*** Opening of PROVIDED INFORMATION ***

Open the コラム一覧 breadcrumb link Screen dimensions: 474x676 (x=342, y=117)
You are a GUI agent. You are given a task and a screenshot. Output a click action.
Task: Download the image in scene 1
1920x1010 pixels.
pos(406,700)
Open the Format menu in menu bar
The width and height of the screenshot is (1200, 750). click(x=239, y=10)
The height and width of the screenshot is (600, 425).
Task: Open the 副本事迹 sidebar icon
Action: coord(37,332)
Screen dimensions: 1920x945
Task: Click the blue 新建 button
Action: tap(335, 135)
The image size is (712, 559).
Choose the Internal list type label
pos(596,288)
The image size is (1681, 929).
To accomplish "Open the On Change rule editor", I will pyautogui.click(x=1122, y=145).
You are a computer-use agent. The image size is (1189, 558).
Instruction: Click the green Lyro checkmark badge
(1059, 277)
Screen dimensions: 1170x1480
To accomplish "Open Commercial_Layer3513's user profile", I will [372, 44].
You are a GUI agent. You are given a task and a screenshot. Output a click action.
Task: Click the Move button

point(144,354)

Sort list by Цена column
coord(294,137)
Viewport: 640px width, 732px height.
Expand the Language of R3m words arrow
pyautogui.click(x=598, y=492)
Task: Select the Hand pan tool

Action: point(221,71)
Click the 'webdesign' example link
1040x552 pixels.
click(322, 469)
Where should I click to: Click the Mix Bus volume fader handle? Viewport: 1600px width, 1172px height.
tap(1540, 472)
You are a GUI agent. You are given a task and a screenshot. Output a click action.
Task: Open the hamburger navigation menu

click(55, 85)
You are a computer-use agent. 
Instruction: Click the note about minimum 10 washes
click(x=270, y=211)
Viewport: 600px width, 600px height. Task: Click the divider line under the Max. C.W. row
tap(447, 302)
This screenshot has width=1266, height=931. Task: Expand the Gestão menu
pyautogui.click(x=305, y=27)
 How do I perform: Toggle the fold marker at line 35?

*** Close of PROVIDED INFORMATION ***

▸ TASK DESCRIPTION
Set down, exactly as they appear above, all lines from the one that has "Open the Format menu in menu bar" down to the one that has "Screen dimensions: 1170x1480", including those two and no others.

▸ THE ANSWER
Open the Format menu in menu bar
The width and height of the screenshot is (1200, 750). click(x=239, y=10)
The height and width of the screenshot is (600, 425).
Task: Open the 副本事迹 sidebar icon
Action: coord(37,332)
Screen dimensions: 1920x945
Task: Click the blue 新建 button
Action: tap(335, 135)
The image size is (712, 559).
Choose the Internal list type label
pos(596,288)
The image size is (1681, 929).
To accomplish "Open the On Change rule editor", I will pyautogui.click(x=1122, y=145).
You are a computer-use agent. The image size is (1189, 558).
Instruction: Click the green Lyro checkmark badge
(1059, 277)
Screen dimensions: 1170x1480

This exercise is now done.